Ever wondered what's going on offstage while Iago drips poison into Othello's ear, feeding the green-eyed monster until it swallows both of them and poor old Cassio? Paula Vogel tells us in Desdemona: A Play About A Handkerchief (at the Park Theatre until 8 June) - and it's a bit of a surprise.
Desdemona (Alice Bailey Johnson) has been bored since convent school, finding a release from tedium through anonymous sex with any man - except, ironically, the one whom her husband Othello suspects, Cassio. She finds a kindred spirit in Cassio's lover, Bianca (Ursula Early), who makes a decent living in the indecent occupation of prostitute. Making an indecent living in the decent occupation of servant to Desdemona, is Emilia (Ingrid Lacey), who understandably hates her husband Iago, but is as trapped as a wife as she is trapped as a servant by her lack of money.
The three circle each other uneasily on a stage set in the round. Ms Bailey Johnson captures Desdemona's ennui and cruelty, but would someone so clever, so sexual and so experienced with the ways of men really have chanced her life on Othello's control of his rage? Ms Early has something of Barbara Windsor's "Ooh saucy!" Carry-On days about her, but with a desperate edge that reveals itself slowly over a gin or two - well, ten. Ms Lacey's Emilia gets the best one-liners and reflects something of her husband's slithery obsequiousness with her mistress and his Little Man smallmindedness in her dealings with Bianca, whom she treats with a haughty disdain as she fingers her rosary.

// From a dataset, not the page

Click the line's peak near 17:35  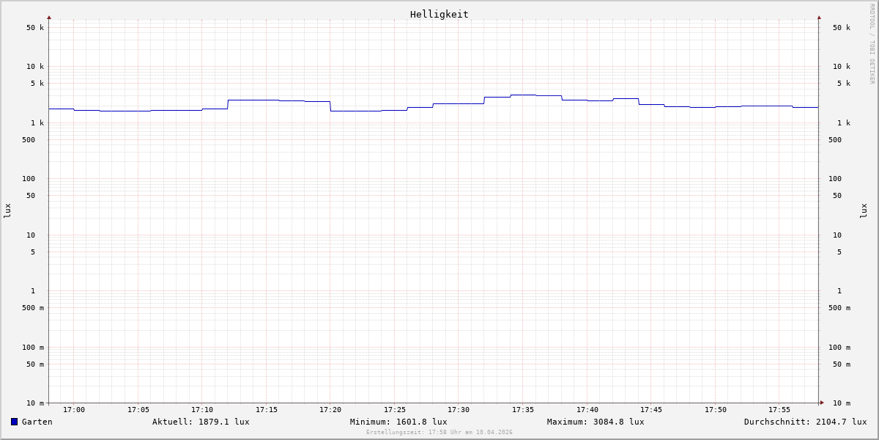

80 minutes all-through with the fateful handkerchief whipped away in the first minute only to appear, now full of dread, in the last ten, director James Bounds keeps the pace up through the slightly irritating blackouts and gets plenty of physical comedy out of the younger women as a counterpoint to the sardonic quips of the eldest. This is a play best enjoyed if you're familiar with Othello (if not, reading the Wikipedia summary will suffice) and one that resonates with today's women, many of whom will recognise that their options have not extended much in 400 years or so.